Collect and copy out every line in the rows below that contains the word "icon".

==== DATASET

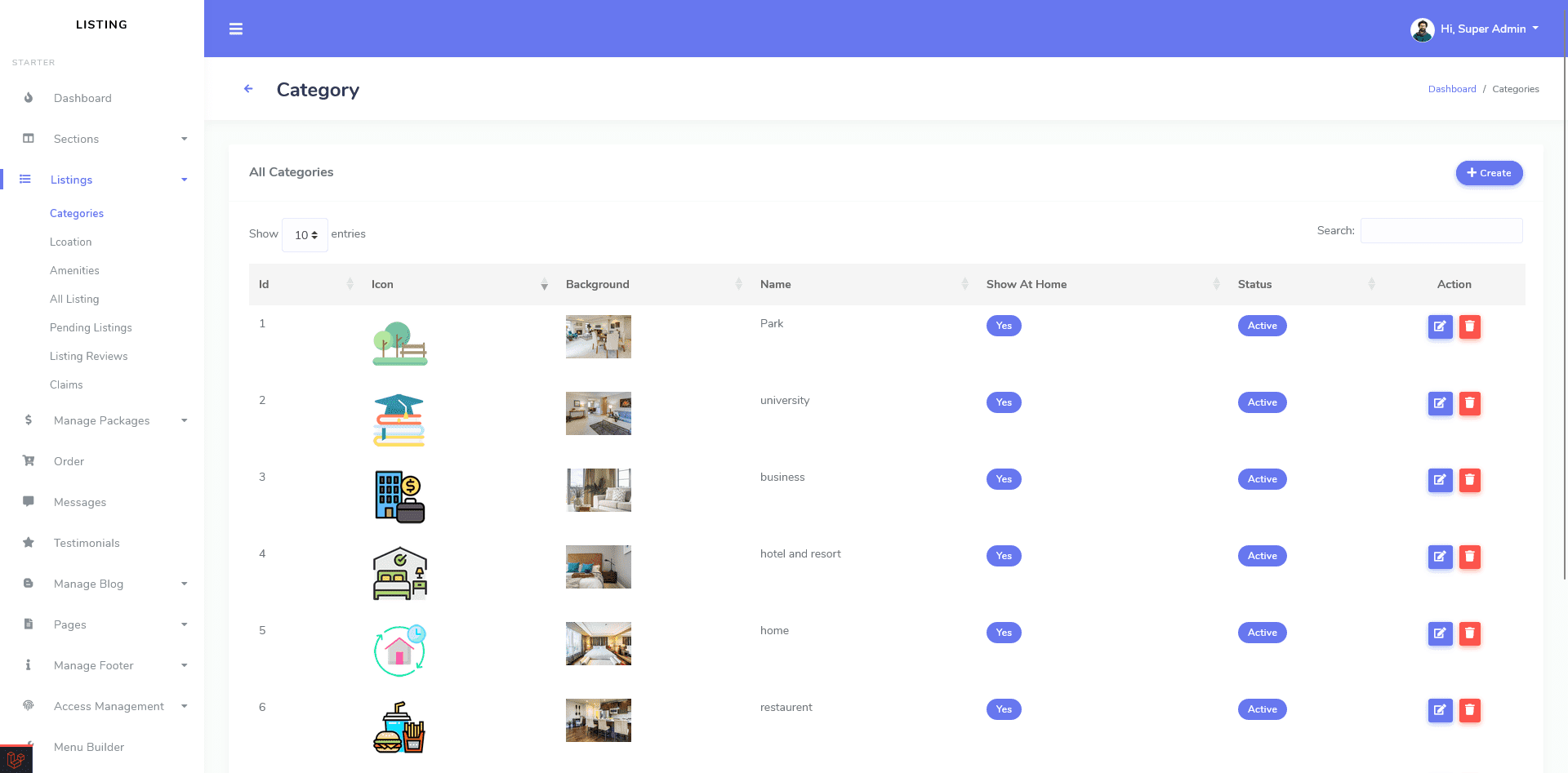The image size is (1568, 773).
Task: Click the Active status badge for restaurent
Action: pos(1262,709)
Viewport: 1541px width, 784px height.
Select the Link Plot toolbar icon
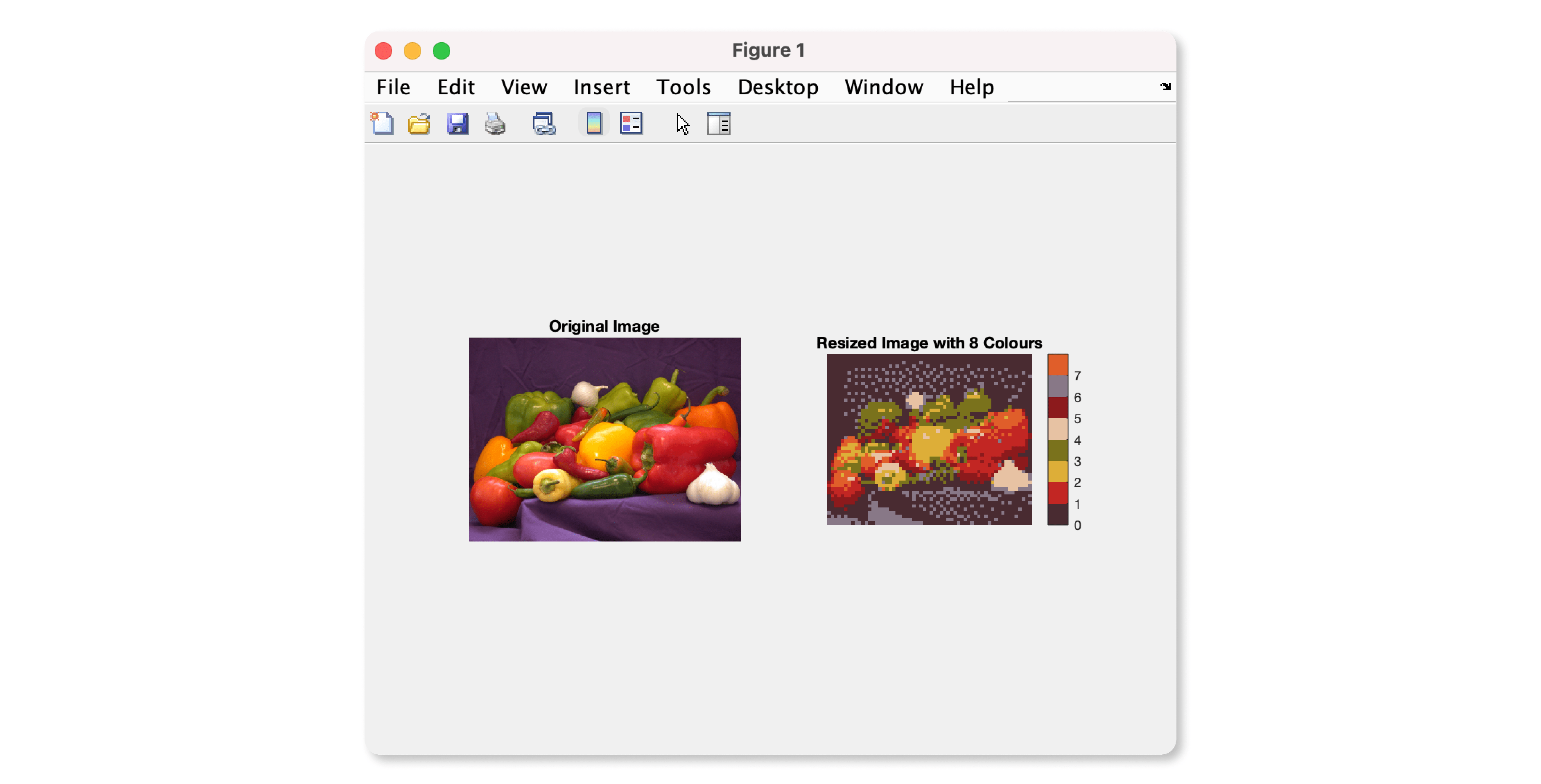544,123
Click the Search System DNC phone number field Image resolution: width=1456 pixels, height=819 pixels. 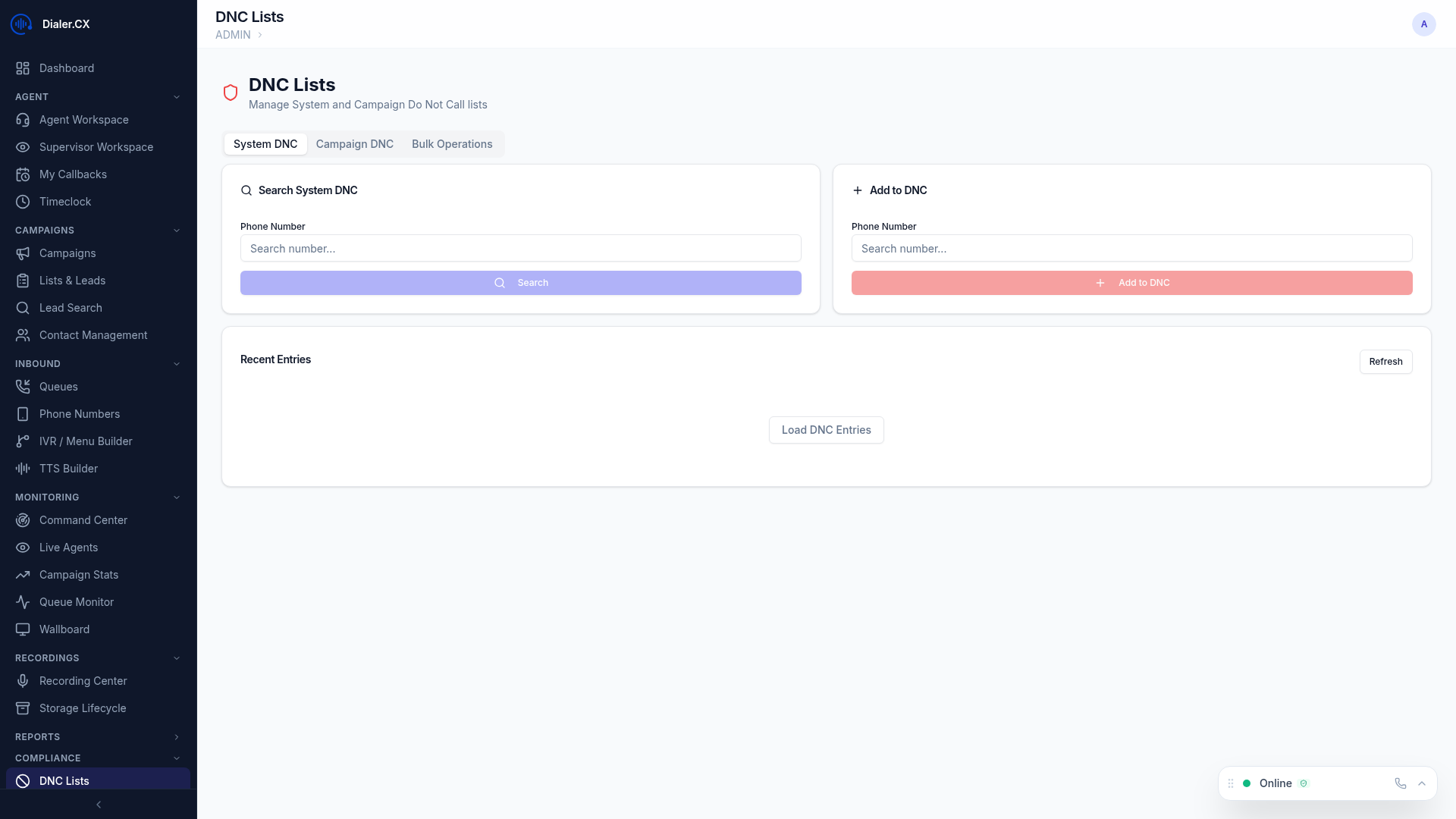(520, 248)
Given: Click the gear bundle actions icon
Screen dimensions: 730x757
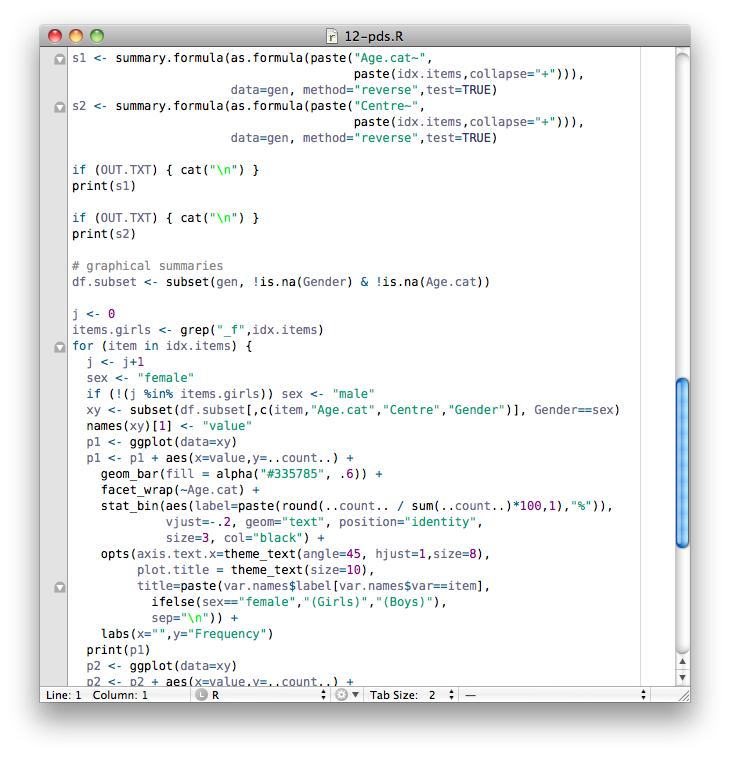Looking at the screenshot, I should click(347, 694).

========

# WRITTEN ANSWER
Select the Link Plot toolbar icon
Given: Click the gear bundle actions icon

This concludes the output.